*Required work*
Only an exact repetition is needed: the lines from the start of the listing below through the line that contains "Given: Tap the", pictures omitted.

################

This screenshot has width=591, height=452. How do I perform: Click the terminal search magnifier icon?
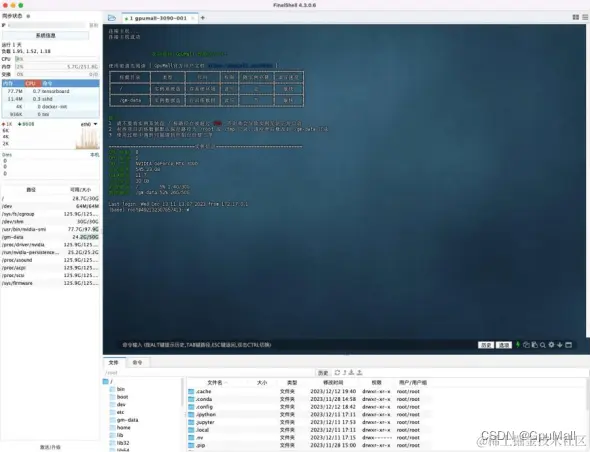pos(543,345)
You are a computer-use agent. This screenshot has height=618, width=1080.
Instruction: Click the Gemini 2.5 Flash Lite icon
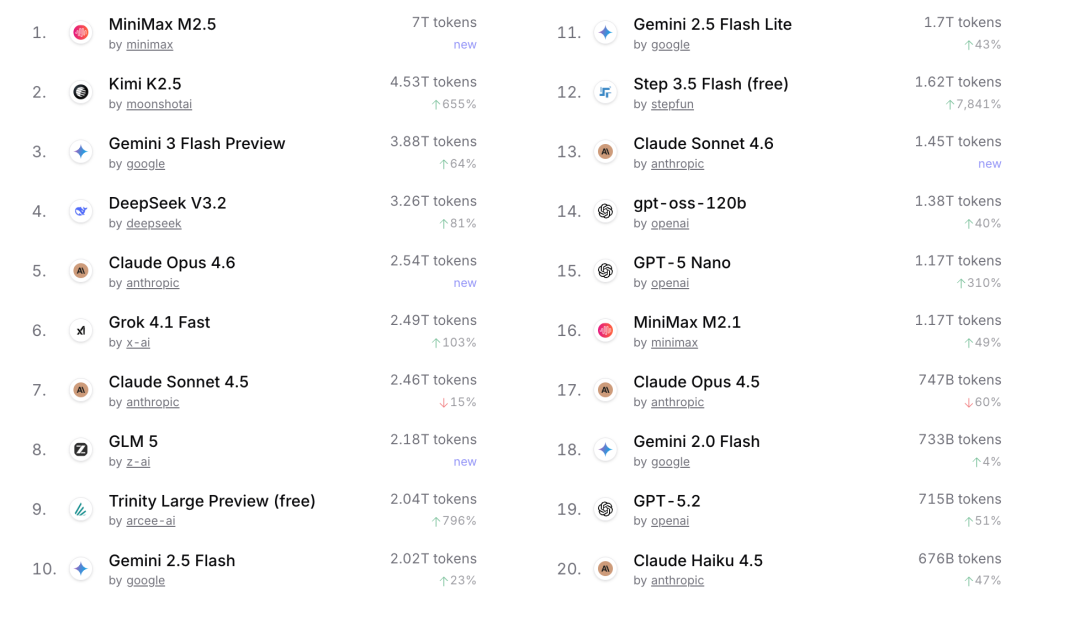click(x=605, y=33)
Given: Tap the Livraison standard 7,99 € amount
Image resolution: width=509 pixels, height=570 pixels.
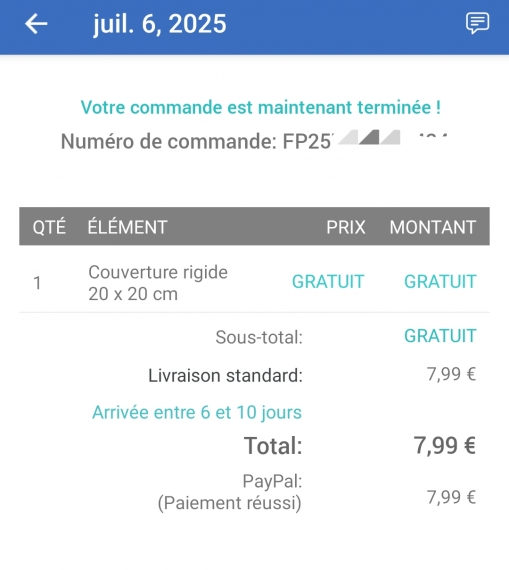Looking at the screenshot, I should 451,374.

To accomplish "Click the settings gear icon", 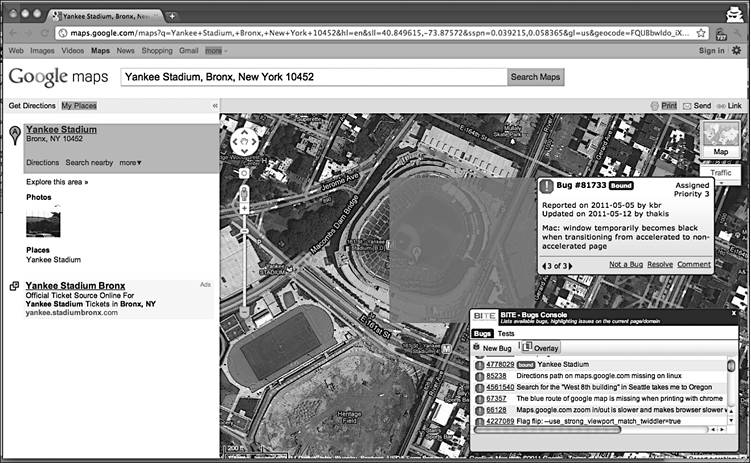I will (736, 50).
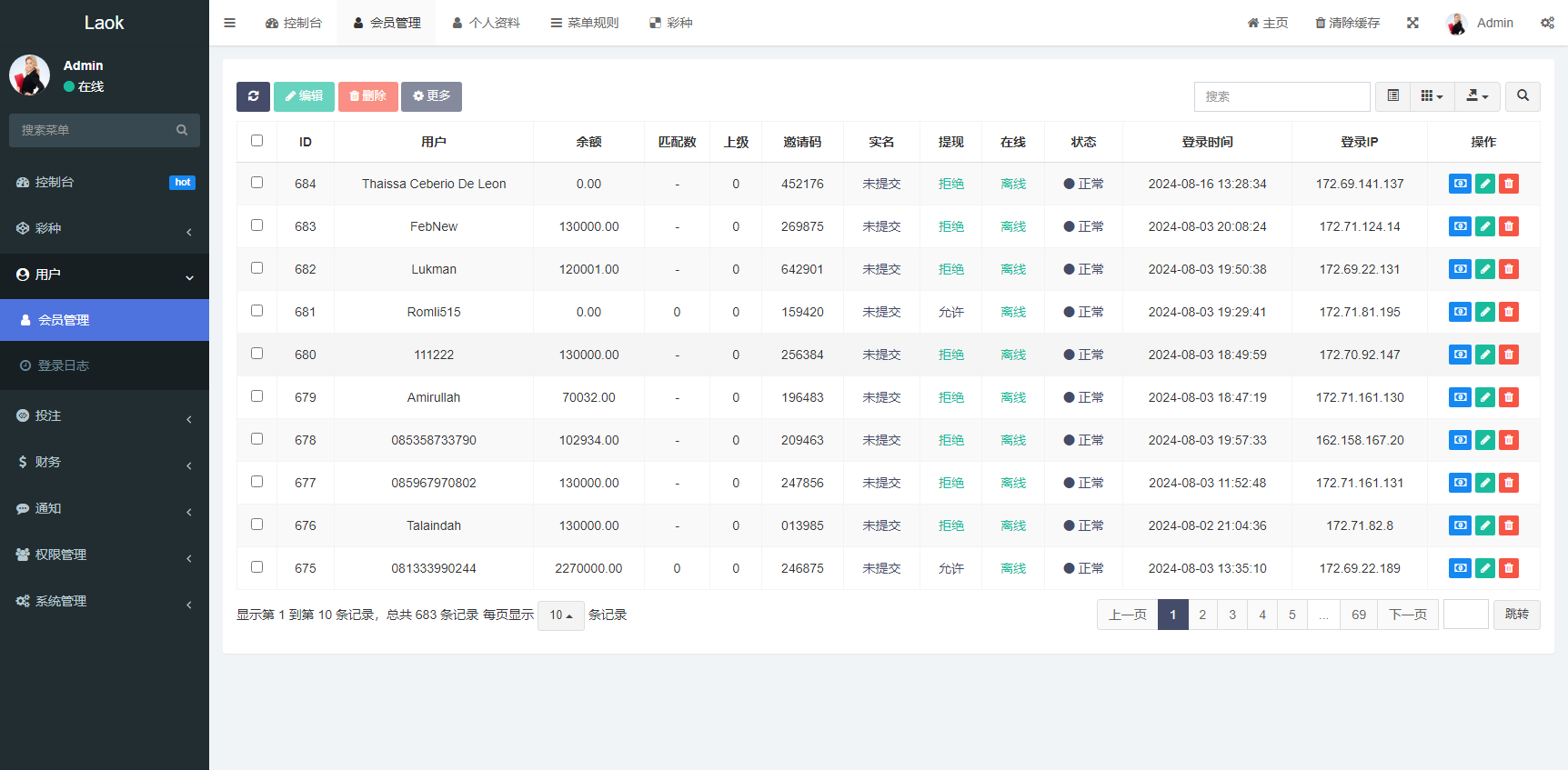Image resolution: width=1568 pixels, height=770 pixels.
Task: Click the fullscreen icon in top bar
Action: click(x=1412, y=23)
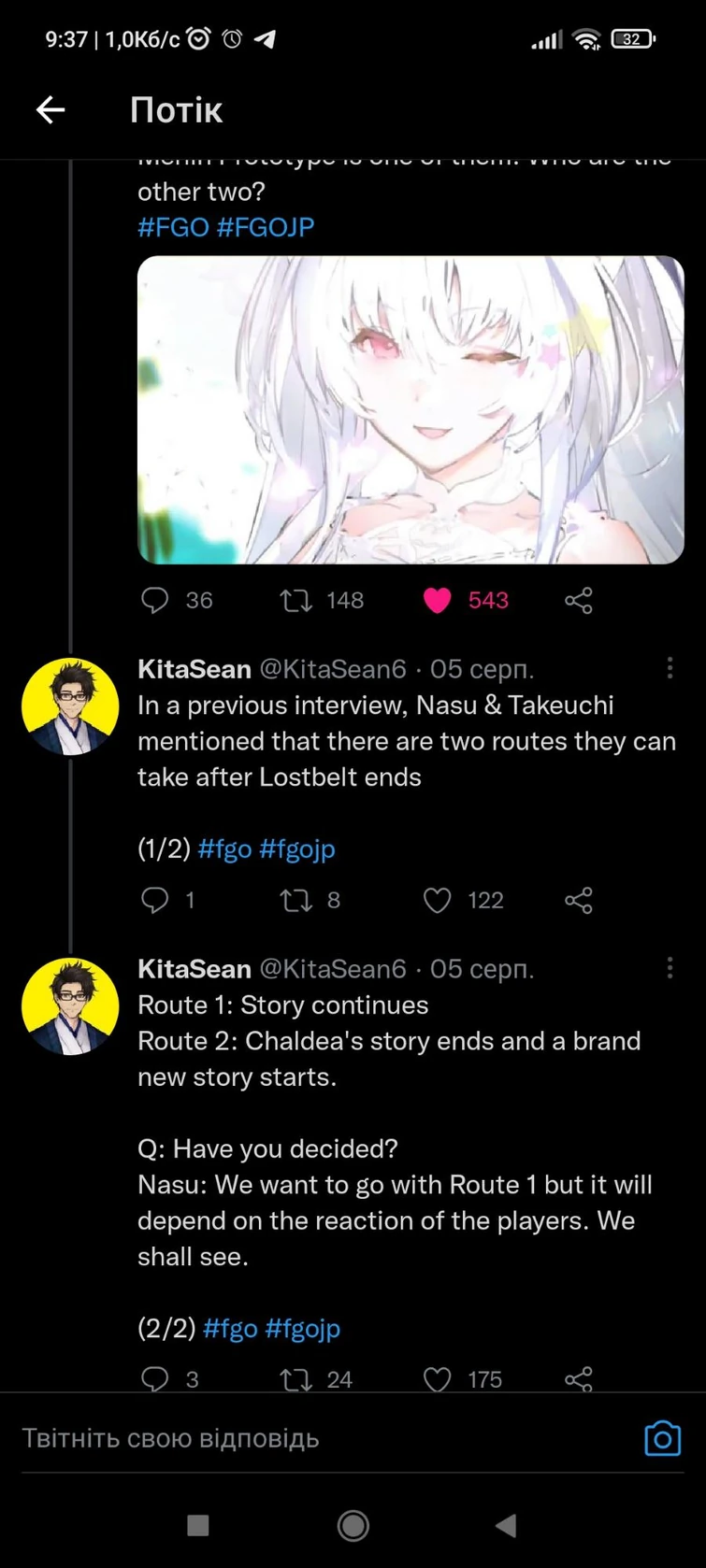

################

*Answer for the task*
This screenshot has width=591, height=452. How do I perform: Click the terminal search magnifier icon?
pos(543,345)
You are a computer-use agent. This screenshot has height=618, width=1080.
Instruction: Click the Gemini 2.5 Flash Lite icon
click(x=605, y=33)
Given: Tap the Livraison standard 7,99 € amount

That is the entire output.